Energy ETFs – SPDR S&P Oil & Gas Equipment & Services ETF (XES - Free Report) : This fund tracks the S&P Oil & Gas Equipment & Services Select Industry Index, which measures the performance of the companies engaged in the oil and gas equipment and services industry. Holding 38 stocks in its basket, the fund is well spread out across various components with each holding less than 4.2% share. The fund has amassed $280.9 million in its asset base and trades in a good volume of more than 607,000 shares a day on average. It charges 35 bps in annual fees and has risen 12.3% in the last 10 days. The product has a Zacks ETF Rank #4 (Sell) with a High risk outlook (read: Top and Flop ETFs of August: Metals Gain, Crops Crash).
Leveraged Oil ETFs - VelocityShares 3x Long Crude Oil ETN (UWT - Free Report) : This is a popular leveraged fund targeting the energy segment of the commodity market through WTI crude oil futures contracts. It seeks to deliver thrice the returns of the S&P GSCI Crude Oil Index Excess Return and has amassed $406 million in its asset base. It trades in heavy volumes of 7.2 million shares a day, though it charges a higher fee of 1.50% per year. UWT surged 18.6% in the last 10 days.
Stocks to Tap
We have chosen three stocks using the Zacks stock screener that have a Zacks Rank #1 (Strong Buy) or 2 (Buy) with a VGM Style Score of A or B. The combination of these two offers the best upside potential. Additionally, these stocks returned handsomely in the last 10 days.

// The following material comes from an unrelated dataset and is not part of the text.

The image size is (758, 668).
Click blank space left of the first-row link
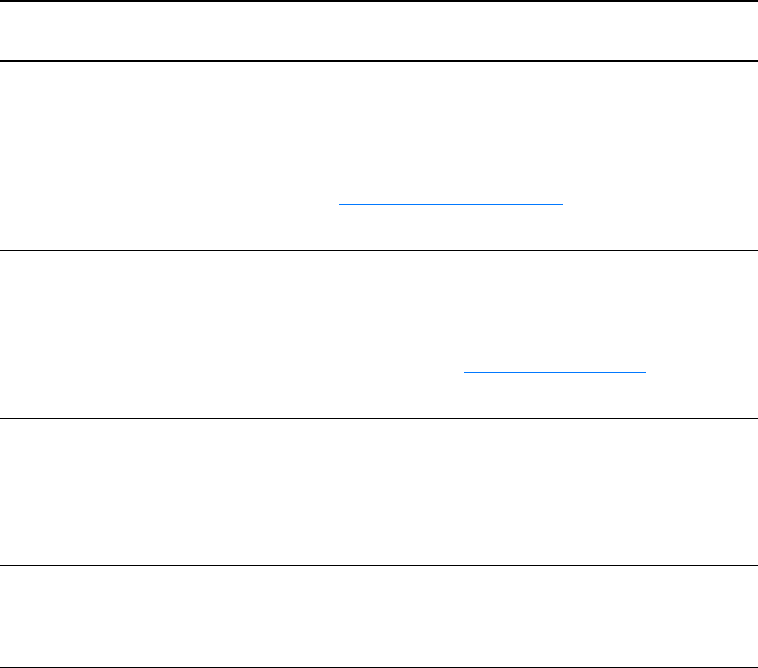pyautogui.click(x=170, y=203)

Willbros Group Inc. : This Zacks Rank #2 company is an independent contractor serving the oil, gas and power industries, providing construction, engineering and specialty services to industry and government entities worldwide. The stock saw positive earnings estimate revision of six cents for this year over the past 30 days and has an expected growth rate of 78.43%. The stock has a VGM Style Score of A and was up 19.1% in the same time frame.
Calumet Specialty Products Partners, L.P. (CLMT - Free Report) : This Zacks Rank #2 company with a VGM Style Score of B is a leading independent producer of high-quality, specialty hydrocarbon products in North America. It saw positive earnings estimate revision of a couple of cents over the past month and has an expected growth rate of 83.69% for this year. Shares of CLMT gained 16.1% in the last 10 days (see: all the Energy ETFs here).
Seacor Holdings Inc. (CKH - Free Report) : This Zacks Rank #2 company with a VGM Style Score of B is engaged in the operation of a diversified fleet of offshore support vessels that service oil and gas exploration and development activities in the U.S. Gulf of Mexico, the North Sea, West Africa, Asia, Latin America and other international regions. Though the stock saw no earnings estimate revision activity over the past 30 days, its expected earnings growth rate of 103.40% is highly appreciating. It gained 8.7% in the same time frame.